He rose up to extend history, 35 games of perfection on the line. The look was there for Wichita State point guard Fred VanVleet, who was open as the clock ticked down on his team’s magical season. It was the type of moment college basketball fans crave, in the type of thriller the NCAA tournament breeds, and no matter what happened next the game would still be considered an instant classic.
As VanVleet’s shot struck the rim and bounced away, the court at Scotttrade Center in St. Louis flooded with Kentucky blue following the eighth-seeded Wildcats’ 78-76 victory that handed top-seeded Wichita State its first loss in 351 days, since the 2013 Final Four. The Wildcats had begun the season with dreams of begin exactly where the Shockers stood, undefeated and the toast of the sport after a recruiting class billed as the greatest in history. Instead, the roles were reversed. They were the spoilers.
After what preceded VanVleet’s shot, it seemed almost cruel that the game had to end on a missed basket. Everything had been perfect, from Wichita State’s Rod Baker banking in a three-pointer with 29.3 seconds left to a huge three-pointer by Kentucky’s James Young that gave the Wildcats a lead they never relinquished. Wildcats freshman forward Julius Randle had been dominant, with his NCAA-best 22nd double-double of the season. Shockers forward Cleanthony Early had been brilliant. The ending even managed to erase from memory the highlight-crammed first half, with transition dunks and pinpoint bounce passes, enough to film a season’s worth of hype videos.

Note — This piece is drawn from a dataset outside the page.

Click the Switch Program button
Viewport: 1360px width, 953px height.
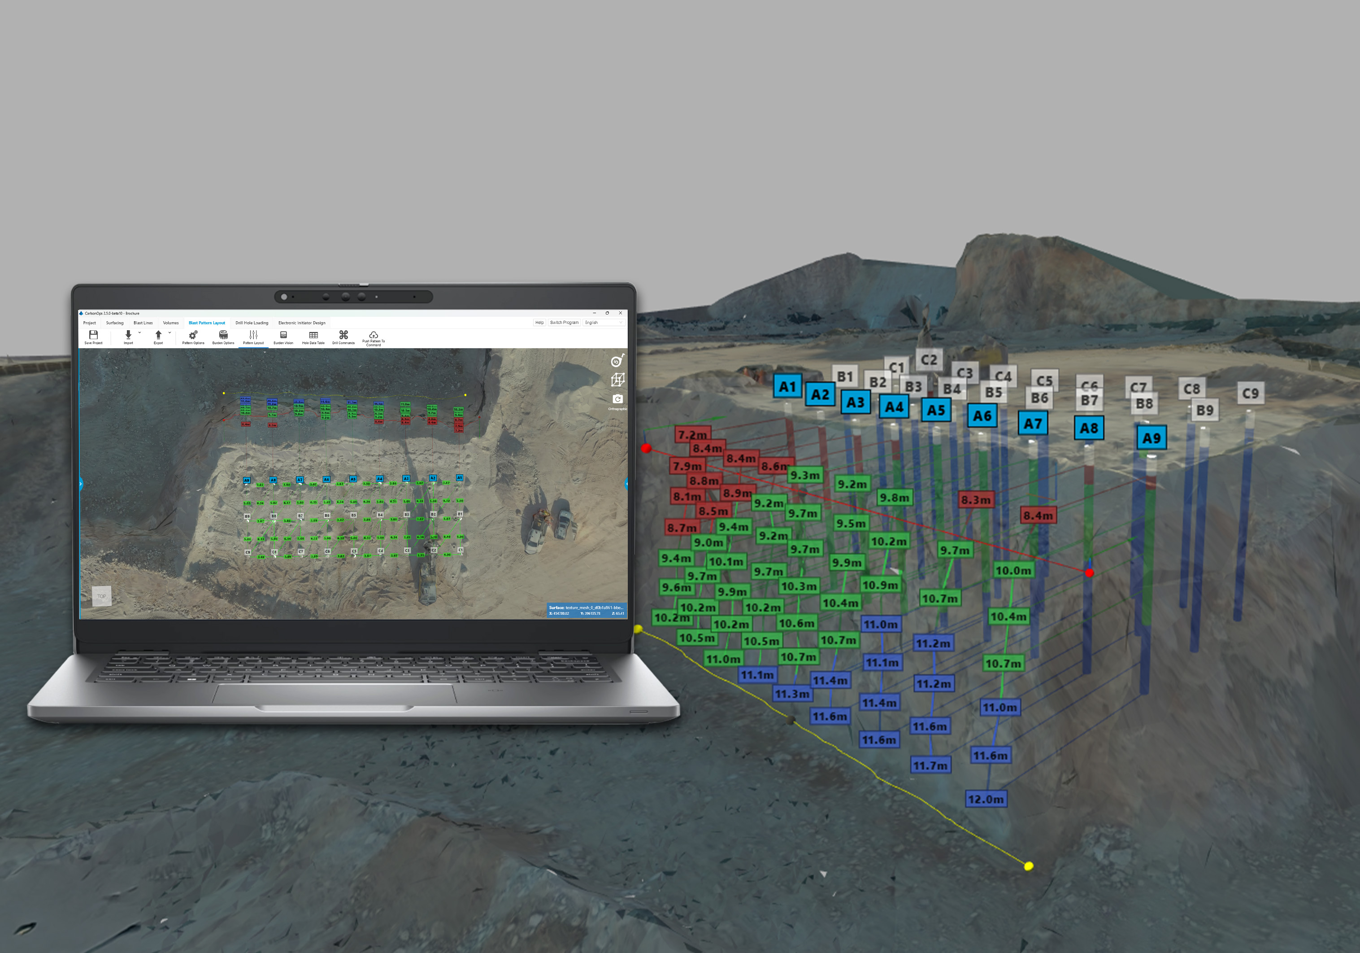(564, 323)
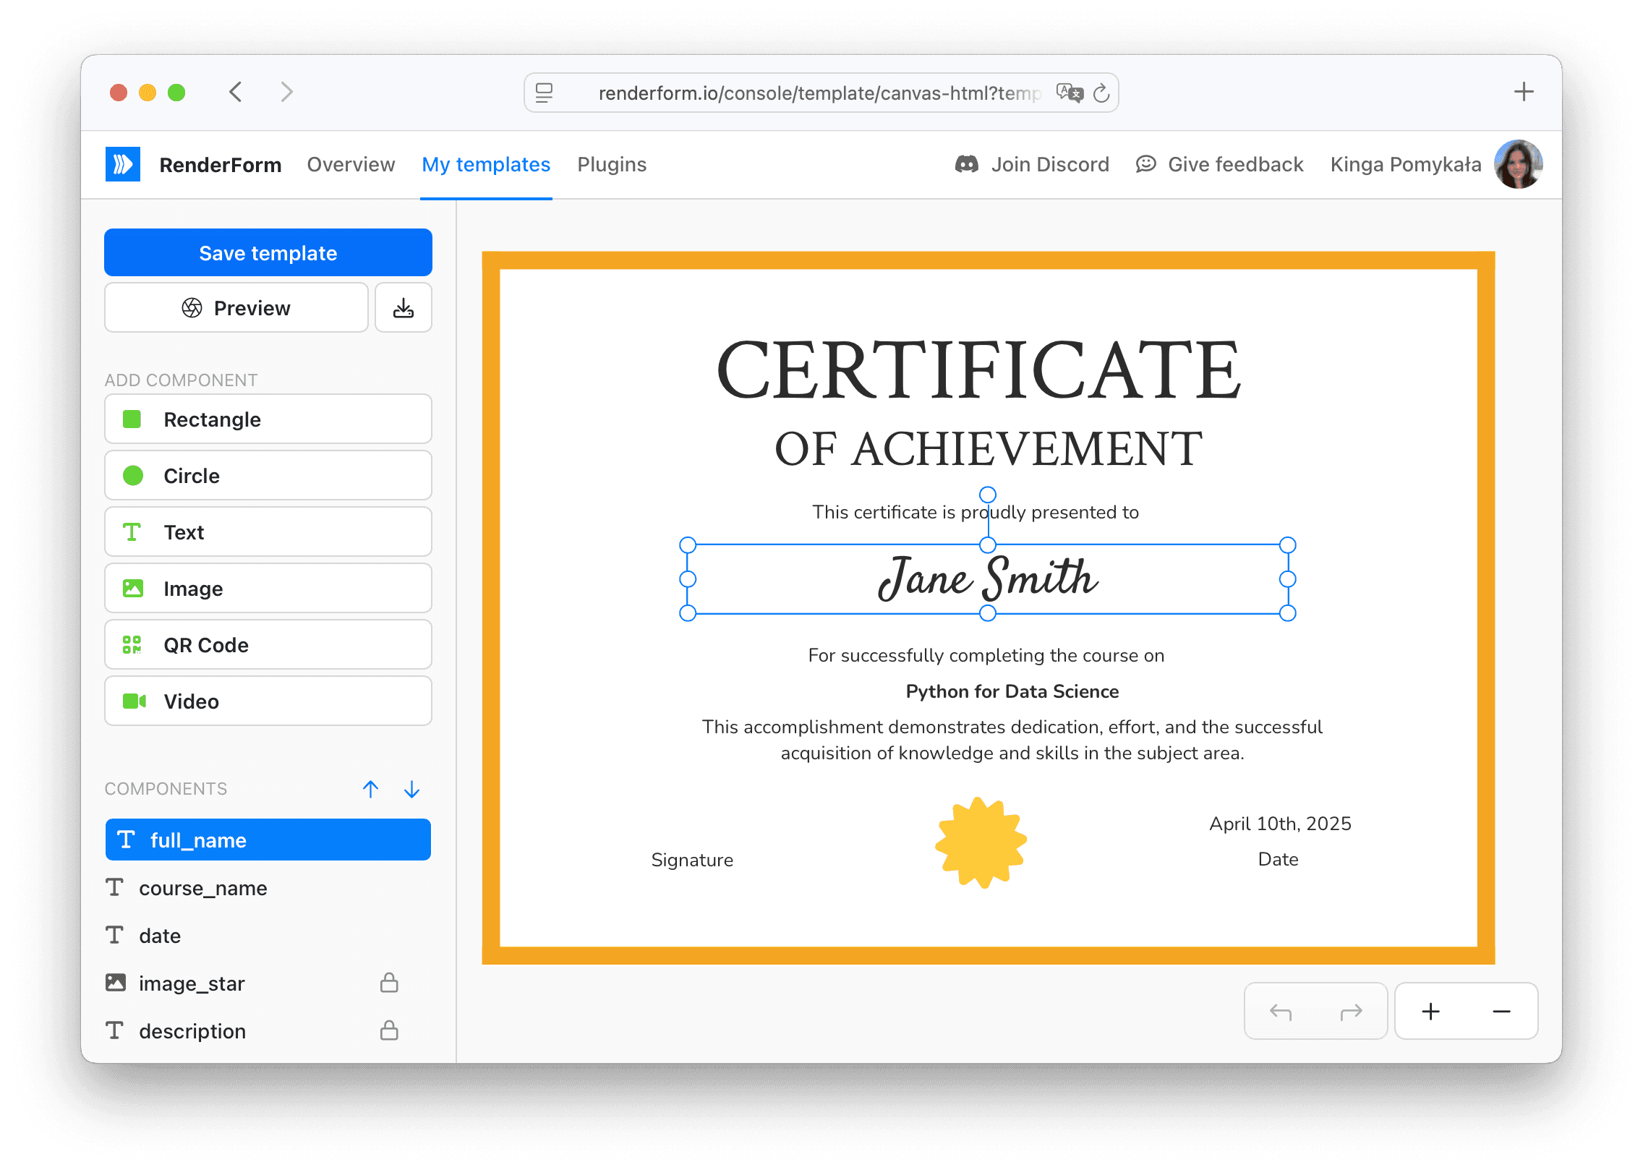Move component down with arrow icon

(411, 789)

In the end, as coaches Gregg Marshall and John Calipari converged on the scorer’s table to shake hands, Kentucky had advanced to the Sweet 16, where in-state rival Louisville awaits in a battle of the last two national champions (the Wildcats beat the Cardinals in the 2012 Final Four). And the Shockers, the first team to enter the NCAA tournament unbeaten since UNLV in 1990-91, were headed home, carrying with them the memories from the one game that got away.
This was March Madness in its rawest form, as compelling as it gets. Here was unusual hype for a second-round game, in no small part thanks to the narratives contrasting the value of veterans with the volatility of one-and-dones. The Wildcats were built on McDonalds all-Americans armed with five-star statuses. The Shockers were a team of experience, perhaps untested in a weak Missouri Valley Conference, but led by players who starred last season, when they reached the national semifinals.

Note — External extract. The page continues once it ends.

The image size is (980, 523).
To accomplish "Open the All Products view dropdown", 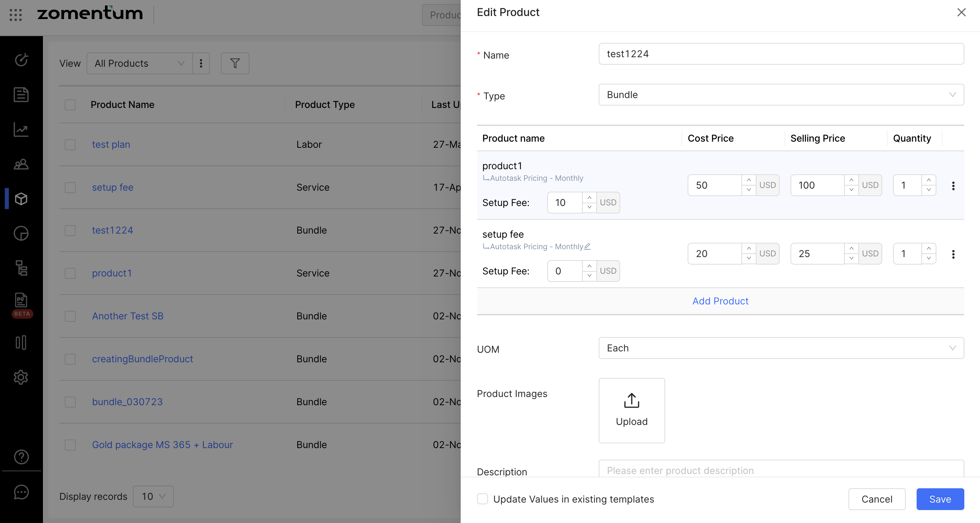I will click(x=139, y=63).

The former won out in St. Louis, where Kentucky’s freshmen came together for the greatest achievement of what, for some, will become an ephemeral college career. Randle finished with 13 points, 15 rebounds and six assists, the first player with such a balanced line in beating a No. 1 seed since 2003. Aaron and Andrew Harrison, the twin guards whose back-court inconsistencies had become the bane of Calipari’s existence during this highly scrutinized campaign, reconciled nine total turnovers with 39 total points, including five three-pointers.
The Shockers were not without fight. Early became the talk of Twitter, scoring 31 points on 17 shots. Baker chipped in 20, but with VanVleet sidelined by second-half foul trouble, the Wildcats slowly chipped away from a six-point halftime deficit and eventually climbed ahead.
Over the next several days, as Kentucky soldiers on with its all-Americans and five-star freshmen, the value of Wichita State’s season will be debated. Does one final loss, in the second round no less, relegate the first 35 games to backseat status? Or was it all so impressive taken together, from the historic stretch to the riveting conclusion, that it was heartbreaking and almost necessary for perfection to end on an afternoon so, well, perfect?